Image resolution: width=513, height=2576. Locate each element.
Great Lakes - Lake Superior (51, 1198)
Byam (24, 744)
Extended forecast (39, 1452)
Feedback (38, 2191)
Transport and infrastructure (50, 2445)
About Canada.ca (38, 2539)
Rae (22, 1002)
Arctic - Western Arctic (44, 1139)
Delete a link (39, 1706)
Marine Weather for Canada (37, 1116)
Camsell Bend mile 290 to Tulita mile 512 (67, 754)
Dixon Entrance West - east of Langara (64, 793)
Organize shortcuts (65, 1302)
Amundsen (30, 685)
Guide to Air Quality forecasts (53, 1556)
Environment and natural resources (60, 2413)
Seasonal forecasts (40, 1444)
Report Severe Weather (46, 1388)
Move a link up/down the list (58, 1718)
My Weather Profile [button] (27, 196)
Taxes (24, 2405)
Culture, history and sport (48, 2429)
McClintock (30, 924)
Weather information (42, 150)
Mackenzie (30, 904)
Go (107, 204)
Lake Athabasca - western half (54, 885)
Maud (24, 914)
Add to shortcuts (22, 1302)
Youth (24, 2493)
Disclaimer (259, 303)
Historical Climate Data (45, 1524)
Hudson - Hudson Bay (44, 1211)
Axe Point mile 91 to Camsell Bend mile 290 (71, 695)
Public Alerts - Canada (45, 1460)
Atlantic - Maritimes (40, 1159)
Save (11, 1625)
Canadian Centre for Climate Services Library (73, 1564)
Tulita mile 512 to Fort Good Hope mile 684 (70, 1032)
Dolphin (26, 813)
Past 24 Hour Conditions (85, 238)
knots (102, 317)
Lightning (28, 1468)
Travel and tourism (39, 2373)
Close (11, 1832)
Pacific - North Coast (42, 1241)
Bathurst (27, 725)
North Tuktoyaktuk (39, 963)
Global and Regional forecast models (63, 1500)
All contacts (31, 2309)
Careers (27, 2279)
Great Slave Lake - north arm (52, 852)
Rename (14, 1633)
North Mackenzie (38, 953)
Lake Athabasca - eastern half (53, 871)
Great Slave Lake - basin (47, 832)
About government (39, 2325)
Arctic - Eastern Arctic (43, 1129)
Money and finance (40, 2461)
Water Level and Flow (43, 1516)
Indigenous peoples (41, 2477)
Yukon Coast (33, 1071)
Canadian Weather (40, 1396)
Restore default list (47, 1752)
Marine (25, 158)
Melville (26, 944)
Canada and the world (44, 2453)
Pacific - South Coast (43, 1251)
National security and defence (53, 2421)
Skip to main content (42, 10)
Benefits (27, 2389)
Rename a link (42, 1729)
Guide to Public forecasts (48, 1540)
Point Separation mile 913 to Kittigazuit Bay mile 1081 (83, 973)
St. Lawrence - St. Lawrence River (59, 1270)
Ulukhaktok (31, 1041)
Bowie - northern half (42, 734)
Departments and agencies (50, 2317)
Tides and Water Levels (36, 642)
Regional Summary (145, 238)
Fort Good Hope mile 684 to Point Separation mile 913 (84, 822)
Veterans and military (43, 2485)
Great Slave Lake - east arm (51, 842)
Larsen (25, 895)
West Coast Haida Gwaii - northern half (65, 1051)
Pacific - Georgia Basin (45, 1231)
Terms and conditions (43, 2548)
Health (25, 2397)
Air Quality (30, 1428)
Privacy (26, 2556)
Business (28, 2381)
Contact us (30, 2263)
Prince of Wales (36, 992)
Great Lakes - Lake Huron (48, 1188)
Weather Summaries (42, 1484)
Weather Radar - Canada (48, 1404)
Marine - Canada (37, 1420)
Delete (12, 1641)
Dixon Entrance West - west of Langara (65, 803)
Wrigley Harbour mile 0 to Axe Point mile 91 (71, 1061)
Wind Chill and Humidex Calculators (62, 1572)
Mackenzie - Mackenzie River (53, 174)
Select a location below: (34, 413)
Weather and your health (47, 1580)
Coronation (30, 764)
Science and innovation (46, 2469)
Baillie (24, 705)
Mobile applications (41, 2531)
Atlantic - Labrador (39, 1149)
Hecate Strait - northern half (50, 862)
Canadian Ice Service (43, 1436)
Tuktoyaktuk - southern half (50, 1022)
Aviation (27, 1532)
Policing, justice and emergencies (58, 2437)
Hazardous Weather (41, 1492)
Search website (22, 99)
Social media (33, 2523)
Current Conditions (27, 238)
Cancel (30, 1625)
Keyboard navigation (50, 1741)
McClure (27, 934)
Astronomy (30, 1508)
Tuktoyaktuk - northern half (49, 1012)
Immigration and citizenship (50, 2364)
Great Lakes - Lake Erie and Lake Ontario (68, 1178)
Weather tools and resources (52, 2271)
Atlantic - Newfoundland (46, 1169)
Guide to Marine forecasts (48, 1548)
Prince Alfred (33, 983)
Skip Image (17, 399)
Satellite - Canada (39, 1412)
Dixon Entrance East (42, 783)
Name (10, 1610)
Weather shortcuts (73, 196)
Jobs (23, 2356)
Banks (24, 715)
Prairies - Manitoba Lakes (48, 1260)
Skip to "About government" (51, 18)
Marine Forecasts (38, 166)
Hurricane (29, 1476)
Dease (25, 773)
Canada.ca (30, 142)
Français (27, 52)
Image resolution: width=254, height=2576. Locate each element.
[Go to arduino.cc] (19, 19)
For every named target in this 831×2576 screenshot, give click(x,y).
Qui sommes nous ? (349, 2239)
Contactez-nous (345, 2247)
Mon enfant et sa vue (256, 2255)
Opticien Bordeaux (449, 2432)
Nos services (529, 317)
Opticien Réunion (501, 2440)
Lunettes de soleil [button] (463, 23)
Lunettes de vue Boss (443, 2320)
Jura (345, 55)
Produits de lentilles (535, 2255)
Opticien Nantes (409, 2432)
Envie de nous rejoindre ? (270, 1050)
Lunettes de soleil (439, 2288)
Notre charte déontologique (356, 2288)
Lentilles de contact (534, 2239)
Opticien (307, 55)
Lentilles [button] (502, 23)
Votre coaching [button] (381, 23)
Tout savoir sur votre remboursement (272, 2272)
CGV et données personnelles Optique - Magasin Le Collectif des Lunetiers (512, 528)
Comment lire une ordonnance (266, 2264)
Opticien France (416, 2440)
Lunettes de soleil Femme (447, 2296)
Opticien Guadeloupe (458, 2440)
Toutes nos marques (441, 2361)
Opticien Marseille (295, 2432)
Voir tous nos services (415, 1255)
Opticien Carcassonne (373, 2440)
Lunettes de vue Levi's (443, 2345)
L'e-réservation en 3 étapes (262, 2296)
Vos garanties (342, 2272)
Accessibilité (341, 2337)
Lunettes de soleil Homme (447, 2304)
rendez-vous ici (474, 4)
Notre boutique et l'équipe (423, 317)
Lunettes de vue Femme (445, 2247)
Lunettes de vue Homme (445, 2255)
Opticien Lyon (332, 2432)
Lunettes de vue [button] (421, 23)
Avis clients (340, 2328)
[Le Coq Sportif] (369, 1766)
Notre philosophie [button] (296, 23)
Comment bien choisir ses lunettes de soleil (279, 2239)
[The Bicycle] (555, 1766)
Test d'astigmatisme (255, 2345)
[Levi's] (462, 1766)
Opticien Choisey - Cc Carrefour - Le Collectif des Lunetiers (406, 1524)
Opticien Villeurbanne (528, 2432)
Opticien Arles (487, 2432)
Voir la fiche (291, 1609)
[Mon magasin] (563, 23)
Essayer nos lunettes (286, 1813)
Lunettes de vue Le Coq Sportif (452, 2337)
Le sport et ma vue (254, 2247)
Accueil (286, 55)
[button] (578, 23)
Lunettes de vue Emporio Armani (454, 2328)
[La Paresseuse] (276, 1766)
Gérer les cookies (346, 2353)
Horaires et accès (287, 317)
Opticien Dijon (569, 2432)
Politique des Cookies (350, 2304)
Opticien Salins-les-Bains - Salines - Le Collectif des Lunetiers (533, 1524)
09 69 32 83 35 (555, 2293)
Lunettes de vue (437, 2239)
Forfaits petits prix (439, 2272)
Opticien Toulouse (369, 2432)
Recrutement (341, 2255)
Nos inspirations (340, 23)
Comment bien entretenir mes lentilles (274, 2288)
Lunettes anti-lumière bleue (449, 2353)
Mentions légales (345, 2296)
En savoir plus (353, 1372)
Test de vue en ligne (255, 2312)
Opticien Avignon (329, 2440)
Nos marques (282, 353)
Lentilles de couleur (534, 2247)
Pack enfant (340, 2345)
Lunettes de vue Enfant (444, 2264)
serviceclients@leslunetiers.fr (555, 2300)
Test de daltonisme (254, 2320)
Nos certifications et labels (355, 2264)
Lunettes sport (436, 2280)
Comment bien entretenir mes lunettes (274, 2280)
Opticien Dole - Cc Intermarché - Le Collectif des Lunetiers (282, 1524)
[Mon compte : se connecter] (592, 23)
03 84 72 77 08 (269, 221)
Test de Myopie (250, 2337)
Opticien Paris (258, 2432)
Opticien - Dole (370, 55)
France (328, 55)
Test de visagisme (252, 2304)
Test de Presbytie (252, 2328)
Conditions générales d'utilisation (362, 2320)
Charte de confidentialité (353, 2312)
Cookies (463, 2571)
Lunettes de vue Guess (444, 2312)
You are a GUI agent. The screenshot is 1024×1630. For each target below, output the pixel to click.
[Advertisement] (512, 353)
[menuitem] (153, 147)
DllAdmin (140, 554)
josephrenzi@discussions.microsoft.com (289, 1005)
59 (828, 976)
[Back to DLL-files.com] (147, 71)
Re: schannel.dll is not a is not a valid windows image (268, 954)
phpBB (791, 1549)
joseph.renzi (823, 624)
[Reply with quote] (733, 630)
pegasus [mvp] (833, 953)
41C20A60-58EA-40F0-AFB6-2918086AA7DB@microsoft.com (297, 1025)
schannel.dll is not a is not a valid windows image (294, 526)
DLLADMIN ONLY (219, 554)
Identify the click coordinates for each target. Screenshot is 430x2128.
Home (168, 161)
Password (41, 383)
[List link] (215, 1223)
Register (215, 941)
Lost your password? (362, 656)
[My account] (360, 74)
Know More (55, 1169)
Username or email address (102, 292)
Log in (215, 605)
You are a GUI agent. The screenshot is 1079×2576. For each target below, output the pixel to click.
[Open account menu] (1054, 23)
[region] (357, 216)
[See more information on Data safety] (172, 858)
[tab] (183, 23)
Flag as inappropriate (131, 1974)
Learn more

__________

### [Task to complete]
The expected output is exactly the lines of the listing above between the line holding "Test d'astigmatisme (255, 2345)" and the line holding "Essayer nos lunettes (286, 1813)", inclusive.

### [Answer]
Test d'astigmatisme (255, 2345)
[Levi's] (462, 1766)
Opticien Choisey - Cc Carrefour - Le Collectif des Lunetiers (406, 1524)
Opticien Villeurbanne (528, 2432)
Opticien Arles (487, 2432)
Voir la fiche (291, 1609)
[Mon magasin] (563, 23)
Essayer nos lunettes (286, 1813)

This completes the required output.